‘Postcode lottery’ of nutrient intake from crops revealed in new study

22 Jun 2021
Diane Li
Assistant Editor

Industry news

The amount of nutrients people get from the crops that they eat is a type of ‘postcode lottery’, according to new research that has analysed thousands of cereal grains and soils as part of a project to tackle hidden hunger in Malawi and Ethiopia.

A global team led by the University of Nottingham and its Future Food Beacon including academics and researchers from Addis Ababa University (AAU) in Ethiopia and Lilongwe University of Agriculture and Natural Resources(LUANAR) in Malawi, working on the GeoNutrition project, have discovered more about the relation between soils, crops and micronutrient deficiencies among people living there. Their findings have been published today in the journal Nature.

The team analyzed the grain of more than 3000 cereal crop samples from farmers’ fields in Ethiopia and Malawi. They found that the amount of the dietary micronutrients calcium, iron, selenium, and zinc in the cereal grain varied substantially with location, with some areas showing much lower levels of micronutrients than others. Some cereal types, such as millets, are more nutritious than others, such as maize. However, whether deficiencies are likely in an area also depends on its soils and landscapes.

Micronutrients include the vitamins and minerals which the body requires from the diet in small quantities, for a range of functions. Micronutrient deficiencies, also known as hidden hunger, are common globally, affecting more than half of children younger than 5 years of age, especially where access to sufficient food from plant and animal sources that are rich in micronutrients is limited for socioeconomic reasons. Micronutrient deficiencies pose a serious risk to human health, including the growth and cognitive development of children and susceptibility to infectious and non-communicable diseases.

This research shows that location is intrinsically linked to the nutritional quality of diets. Getting enough micronutrientsis a type of 'postcode lottery' with nutritional value varying by location. This will particularly affect rural households who consume locally sourced food, including many smallholder farming communities where the location may even be the largest influencing factor in determining the dietary intake of micronutrients.

The project was funded primarily by the Bill & Melinda Gates Foundation, led by Martin Broadley, Professor of Plant Nutrition in the School of Biosciences and a contributor to the Future Food Beacon.

"It is important to have good quality evidence on the nutritional quality of diets if we are going to support public health and agriculture policies to improve peoples’ health and wellbeing. Mapping the quality of diets is an important part of this evidence," Martin Broadley, Professor of Plant Nutrition.

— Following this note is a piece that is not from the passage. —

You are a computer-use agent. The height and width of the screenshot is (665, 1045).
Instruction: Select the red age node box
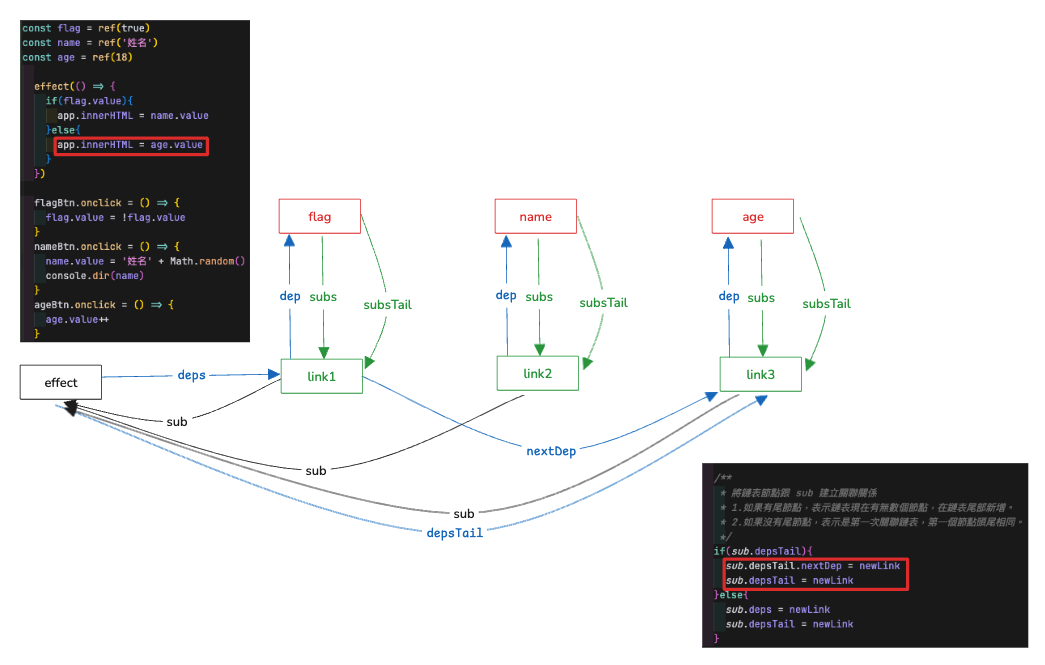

The co-lead authors of the paper are Dr Dawd Gashu, working in the Centre for Food Science and Nutrition at AAU, and Dr Patson Nalivata, in the Department of Crop and Soil Science at LUANAR. Dr Gashu said: “Nutritional surveillance work on the quality of staple cereals is an important part of wider public health policies to address micronutrient deficiencies and we hope that this type of work is now adopted in more countries.”

Dr Nalivata said: “By learning more about how the nutritional quality of cereal grains is linked to soil types and landscapes, as we have in this study, we are now better able to advise farmers how to choose and cultivate more nutritious crops.”

Other partners in this project include agricultural scientists, nutritionists, statisticians, ethicists and economists from the London School of Hygiene & Tropical Medicine (LSHTM), Rothamsted Research and British Geological Survey(BGS) in the UK. International partners include College of Medicine (University of Malawi), International Maize and Wheat Improvement Centre (CIMMYT), International Crops Research Institute for the Semi-Arid Tropics (ICRISAT), and the World Agroforestry Centre (ICRAF).

The investment from the Gates Foundation was supported by projects funded by the UK Government via the UKRI’s Global Challenges Research Fund (GCRF), the Royal Society, the Foreign, Commonwealth and Development Office (FCDO), and the Biotechnology and Biological Sciences Research Council (BBSRC).